#### [Try it]
Please repeat, from the entries that follow, the lines from the one containing "has height=819, width=1456." through the one containing "Screen dimensions: 1089x412" exactly, adding nothing.

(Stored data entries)

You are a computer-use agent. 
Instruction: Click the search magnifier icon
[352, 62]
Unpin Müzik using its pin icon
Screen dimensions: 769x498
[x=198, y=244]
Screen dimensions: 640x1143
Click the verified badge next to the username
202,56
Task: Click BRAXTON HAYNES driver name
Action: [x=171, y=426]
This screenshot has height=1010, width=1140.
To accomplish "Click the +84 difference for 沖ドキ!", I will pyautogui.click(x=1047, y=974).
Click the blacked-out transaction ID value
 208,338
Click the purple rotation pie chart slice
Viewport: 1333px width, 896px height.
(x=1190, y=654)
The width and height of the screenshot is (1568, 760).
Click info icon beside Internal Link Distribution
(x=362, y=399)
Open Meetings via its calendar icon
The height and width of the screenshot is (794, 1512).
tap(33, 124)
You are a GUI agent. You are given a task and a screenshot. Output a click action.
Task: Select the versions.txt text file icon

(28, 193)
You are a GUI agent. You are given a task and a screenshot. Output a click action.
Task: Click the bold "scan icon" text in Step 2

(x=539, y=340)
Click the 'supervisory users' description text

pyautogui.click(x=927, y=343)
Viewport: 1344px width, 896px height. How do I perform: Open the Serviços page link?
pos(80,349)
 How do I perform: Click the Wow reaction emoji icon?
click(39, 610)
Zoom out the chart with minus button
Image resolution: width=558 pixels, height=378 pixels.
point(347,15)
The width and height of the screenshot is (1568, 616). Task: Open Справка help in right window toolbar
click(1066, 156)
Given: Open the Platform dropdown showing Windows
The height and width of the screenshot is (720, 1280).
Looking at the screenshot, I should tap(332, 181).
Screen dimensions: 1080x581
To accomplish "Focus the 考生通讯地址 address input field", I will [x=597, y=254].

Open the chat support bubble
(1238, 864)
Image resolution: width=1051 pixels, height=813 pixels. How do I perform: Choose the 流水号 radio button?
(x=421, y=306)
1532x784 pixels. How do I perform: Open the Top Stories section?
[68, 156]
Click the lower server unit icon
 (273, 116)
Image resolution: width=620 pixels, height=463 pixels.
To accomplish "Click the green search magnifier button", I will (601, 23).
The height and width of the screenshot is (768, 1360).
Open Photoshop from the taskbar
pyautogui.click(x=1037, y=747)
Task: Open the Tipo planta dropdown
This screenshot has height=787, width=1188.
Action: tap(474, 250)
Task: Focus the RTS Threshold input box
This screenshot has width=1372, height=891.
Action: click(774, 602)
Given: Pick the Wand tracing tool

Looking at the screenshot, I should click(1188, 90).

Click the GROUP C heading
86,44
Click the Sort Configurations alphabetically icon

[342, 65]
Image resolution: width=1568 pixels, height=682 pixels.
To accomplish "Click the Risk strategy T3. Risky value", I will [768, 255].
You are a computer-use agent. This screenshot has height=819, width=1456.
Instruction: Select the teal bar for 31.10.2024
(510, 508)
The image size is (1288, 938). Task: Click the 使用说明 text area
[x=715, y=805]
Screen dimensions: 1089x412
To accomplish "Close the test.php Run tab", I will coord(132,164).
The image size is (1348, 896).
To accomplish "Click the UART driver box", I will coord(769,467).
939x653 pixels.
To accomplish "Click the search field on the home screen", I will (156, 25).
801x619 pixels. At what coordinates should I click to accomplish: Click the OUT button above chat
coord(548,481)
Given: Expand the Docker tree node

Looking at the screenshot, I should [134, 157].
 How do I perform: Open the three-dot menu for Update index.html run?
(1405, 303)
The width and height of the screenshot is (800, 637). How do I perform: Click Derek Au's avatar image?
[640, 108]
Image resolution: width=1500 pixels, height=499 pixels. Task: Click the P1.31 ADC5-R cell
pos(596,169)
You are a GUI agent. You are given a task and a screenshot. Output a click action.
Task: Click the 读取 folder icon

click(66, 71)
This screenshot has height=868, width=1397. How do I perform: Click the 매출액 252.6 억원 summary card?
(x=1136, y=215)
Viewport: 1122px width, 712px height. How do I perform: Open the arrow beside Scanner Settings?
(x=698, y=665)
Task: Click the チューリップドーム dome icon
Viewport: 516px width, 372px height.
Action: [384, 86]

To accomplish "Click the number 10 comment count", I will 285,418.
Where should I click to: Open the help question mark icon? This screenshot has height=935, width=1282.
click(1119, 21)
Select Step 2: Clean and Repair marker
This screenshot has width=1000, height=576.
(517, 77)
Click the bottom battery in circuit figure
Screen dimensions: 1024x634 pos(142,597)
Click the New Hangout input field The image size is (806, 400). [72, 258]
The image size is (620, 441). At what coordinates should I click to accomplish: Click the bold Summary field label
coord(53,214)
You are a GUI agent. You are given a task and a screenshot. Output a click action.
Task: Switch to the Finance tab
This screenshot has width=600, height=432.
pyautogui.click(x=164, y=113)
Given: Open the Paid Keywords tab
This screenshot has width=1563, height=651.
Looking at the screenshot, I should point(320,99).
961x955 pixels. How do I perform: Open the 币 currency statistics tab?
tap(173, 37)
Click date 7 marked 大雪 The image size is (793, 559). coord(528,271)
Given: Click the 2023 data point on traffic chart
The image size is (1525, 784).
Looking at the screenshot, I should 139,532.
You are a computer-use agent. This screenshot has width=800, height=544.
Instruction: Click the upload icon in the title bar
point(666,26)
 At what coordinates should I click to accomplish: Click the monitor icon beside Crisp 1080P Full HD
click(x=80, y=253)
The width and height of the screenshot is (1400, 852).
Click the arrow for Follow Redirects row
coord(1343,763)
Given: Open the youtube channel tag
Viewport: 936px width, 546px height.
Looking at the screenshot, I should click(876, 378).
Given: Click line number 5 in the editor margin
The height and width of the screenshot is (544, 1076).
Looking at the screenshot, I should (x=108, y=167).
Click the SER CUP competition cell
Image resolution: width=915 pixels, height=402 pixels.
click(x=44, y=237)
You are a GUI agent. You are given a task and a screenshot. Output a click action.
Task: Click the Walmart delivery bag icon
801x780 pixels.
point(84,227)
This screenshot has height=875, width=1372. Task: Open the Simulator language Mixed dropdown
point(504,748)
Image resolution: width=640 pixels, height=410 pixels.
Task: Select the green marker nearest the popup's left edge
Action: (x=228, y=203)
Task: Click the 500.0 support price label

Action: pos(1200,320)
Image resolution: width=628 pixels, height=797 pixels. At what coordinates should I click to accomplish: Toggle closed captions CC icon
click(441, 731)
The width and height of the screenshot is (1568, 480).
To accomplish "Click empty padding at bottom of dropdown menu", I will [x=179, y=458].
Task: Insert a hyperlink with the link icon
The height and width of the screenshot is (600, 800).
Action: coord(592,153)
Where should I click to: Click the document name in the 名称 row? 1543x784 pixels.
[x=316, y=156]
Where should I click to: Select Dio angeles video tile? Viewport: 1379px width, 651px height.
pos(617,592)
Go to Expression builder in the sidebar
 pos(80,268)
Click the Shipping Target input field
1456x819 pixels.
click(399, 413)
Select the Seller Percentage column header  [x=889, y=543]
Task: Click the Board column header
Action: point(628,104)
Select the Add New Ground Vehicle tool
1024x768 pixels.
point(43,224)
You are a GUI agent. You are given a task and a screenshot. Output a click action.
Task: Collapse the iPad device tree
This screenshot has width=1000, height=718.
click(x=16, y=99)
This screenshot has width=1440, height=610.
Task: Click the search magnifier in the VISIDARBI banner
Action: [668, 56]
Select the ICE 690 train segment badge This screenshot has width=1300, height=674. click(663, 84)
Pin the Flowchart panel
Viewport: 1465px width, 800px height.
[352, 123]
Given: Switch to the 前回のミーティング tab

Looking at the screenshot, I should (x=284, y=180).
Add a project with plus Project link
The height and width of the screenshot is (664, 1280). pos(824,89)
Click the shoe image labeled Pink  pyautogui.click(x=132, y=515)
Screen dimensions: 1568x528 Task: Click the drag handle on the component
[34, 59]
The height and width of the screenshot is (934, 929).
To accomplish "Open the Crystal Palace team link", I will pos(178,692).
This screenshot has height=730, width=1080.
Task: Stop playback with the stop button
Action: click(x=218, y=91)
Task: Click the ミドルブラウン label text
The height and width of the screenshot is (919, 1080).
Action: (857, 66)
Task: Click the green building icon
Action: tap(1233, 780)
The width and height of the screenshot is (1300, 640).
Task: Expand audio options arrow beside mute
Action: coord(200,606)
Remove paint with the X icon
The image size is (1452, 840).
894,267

#### [Written answer]
You are a computer-use agent. This screenshot has height=819, width=1456.
Instruction: Select the teal bar for 31.10.2024
(510, 508)
The image size is (1288, 938). Task: Click the 使用说明 text area
[x=715, y=805]
Screen dimensions: 1089x412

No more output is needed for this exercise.